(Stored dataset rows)
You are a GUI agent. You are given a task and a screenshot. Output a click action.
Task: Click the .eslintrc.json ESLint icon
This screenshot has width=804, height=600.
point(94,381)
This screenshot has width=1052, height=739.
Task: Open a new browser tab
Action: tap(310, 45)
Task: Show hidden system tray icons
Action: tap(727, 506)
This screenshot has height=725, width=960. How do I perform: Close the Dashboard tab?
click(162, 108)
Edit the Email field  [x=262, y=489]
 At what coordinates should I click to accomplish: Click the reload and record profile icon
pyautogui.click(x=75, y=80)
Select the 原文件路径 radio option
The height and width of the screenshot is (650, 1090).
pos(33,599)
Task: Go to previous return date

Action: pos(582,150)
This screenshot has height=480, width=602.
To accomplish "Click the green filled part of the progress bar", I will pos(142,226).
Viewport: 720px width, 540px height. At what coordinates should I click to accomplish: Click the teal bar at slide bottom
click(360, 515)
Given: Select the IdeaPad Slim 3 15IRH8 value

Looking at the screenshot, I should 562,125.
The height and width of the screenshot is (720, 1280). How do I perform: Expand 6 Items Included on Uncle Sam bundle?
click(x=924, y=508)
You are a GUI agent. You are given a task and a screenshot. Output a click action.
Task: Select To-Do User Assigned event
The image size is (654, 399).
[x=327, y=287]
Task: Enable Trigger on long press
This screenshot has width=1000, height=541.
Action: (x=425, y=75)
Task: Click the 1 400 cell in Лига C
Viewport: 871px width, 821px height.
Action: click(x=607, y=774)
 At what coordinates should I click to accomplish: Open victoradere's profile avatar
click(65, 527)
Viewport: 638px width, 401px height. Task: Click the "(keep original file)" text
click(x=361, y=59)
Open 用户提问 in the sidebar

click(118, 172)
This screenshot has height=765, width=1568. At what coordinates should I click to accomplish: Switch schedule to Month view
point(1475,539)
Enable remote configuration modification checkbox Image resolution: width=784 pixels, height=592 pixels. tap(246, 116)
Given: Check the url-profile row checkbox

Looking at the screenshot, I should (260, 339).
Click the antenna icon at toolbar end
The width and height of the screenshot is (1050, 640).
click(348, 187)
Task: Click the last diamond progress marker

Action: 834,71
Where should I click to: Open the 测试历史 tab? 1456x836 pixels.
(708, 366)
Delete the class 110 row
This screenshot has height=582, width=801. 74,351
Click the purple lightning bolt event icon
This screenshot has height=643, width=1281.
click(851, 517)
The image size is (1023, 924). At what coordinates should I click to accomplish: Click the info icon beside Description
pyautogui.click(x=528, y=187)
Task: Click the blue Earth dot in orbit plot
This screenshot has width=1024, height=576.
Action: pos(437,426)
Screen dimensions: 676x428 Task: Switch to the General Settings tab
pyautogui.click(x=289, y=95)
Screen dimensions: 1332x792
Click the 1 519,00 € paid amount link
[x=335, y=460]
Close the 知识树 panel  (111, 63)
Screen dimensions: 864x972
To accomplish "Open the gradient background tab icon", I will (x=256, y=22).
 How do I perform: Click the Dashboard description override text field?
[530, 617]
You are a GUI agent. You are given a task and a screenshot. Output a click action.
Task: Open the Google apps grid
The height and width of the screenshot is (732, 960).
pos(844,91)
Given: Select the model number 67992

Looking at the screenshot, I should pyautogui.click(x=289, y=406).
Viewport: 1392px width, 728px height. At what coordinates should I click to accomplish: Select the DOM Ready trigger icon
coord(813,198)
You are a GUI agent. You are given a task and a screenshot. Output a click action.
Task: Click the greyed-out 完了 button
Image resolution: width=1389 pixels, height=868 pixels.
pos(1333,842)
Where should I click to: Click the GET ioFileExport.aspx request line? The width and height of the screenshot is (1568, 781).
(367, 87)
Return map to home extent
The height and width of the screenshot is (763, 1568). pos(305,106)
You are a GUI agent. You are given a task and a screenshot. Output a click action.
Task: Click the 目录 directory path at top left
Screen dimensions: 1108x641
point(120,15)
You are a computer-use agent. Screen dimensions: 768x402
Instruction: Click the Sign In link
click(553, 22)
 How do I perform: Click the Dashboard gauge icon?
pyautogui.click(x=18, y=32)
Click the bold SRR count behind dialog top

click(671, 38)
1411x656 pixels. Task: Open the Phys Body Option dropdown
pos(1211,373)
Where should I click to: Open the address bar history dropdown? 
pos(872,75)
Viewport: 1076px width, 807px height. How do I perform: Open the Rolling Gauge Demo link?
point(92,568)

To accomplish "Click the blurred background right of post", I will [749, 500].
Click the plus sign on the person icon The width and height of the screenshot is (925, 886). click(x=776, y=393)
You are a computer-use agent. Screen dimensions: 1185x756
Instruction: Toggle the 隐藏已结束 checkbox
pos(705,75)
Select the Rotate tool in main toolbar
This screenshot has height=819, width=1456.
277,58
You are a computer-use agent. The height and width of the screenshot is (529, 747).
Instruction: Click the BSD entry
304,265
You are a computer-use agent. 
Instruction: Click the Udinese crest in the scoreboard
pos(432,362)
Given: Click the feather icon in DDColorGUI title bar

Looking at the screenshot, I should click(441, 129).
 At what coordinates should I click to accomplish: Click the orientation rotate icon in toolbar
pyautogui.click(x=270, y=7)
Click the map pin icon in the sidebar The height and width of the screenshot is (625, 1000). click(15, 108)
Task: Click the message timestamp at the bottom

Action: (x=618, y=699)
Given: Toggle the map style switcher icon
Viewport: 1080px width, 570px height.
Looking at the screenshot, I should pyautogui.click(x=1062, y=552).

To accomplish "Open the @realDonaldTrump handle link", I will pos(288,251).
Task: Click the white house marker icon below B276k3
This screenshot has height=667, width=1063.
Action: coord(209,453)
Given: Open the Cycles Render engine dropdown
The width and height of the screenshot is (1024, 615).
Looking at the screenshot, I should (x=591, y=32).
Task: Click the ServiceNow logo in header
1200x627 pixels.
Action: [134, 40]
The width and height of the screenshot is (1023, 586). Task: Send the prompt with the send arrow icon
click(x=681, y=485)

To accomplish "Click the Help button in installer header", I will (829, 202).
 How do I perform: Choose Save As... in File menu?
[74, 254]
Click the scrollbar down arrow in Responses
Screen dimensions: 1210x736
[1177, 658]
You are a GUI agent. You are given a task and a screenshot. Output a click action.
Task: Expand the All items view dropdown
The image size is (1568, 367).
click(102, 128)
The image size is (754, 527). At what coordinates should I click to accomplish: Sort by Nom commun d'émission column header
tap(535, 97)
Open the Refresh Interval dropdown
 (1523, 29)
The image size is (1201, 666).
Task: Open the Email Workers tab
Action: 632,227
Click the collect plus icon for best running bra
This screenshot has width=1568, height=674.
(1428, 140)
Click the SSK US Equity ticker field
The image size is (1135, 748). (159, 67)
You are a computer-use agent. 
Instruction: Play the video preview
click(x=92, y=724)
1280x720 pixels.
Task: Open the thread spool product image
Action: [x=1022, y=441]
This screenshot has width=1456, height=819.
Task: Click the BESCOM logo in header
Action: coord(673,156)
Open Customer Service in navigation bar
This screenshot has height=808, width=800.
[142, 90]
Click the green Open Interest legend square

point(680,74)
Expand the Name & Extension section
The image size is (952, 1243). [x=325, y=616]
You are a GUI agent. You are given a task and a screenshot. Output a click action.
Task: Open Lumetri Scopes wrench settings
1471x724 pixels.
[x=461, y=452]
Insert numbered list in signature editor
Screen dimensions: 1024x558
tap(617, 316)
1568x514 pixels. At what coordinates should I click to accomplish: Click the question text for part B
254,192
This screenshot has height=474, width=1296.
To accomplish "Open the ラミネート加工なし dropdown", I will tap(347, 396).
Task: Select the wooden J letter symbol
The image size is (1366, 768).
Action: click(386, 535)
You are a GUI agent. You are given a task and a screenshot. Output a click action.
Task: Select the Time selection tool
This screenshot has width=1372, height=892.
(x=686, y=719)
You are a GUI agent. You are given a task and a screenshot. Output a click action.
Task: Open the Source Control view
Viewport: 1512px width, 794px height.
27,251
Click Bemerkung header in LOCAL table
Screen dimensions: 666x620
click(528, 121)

Instructions for the task:
Please duplicate the rows above from the line containing "Screen dimensions: 676x428" through the line containing "pos(844,91)", keeping every line identical.

Reply:
Screen dimensions: 676x428 Task: Switch to the General Settings tab
pyautogui.click(x=289, y=95)
Screen dimensions: 1332x792
Click the 1 519,00 € paid amount link
[x=335, y=460]
Close the 知识树 panel  (111, 63)
Screen dimensions: 864x972
To accomplish "Open the gradient background tab icon", I will (x=256, y=22).
 How do I perform: Click the Dashboard description override text field?
[530, 617]
You are a GUI agent. You are given a task and a screenshot. Output a click action.
Task: Open the Google apps grid
The height and width of the screenshot is (732, 960).
pos(844,91)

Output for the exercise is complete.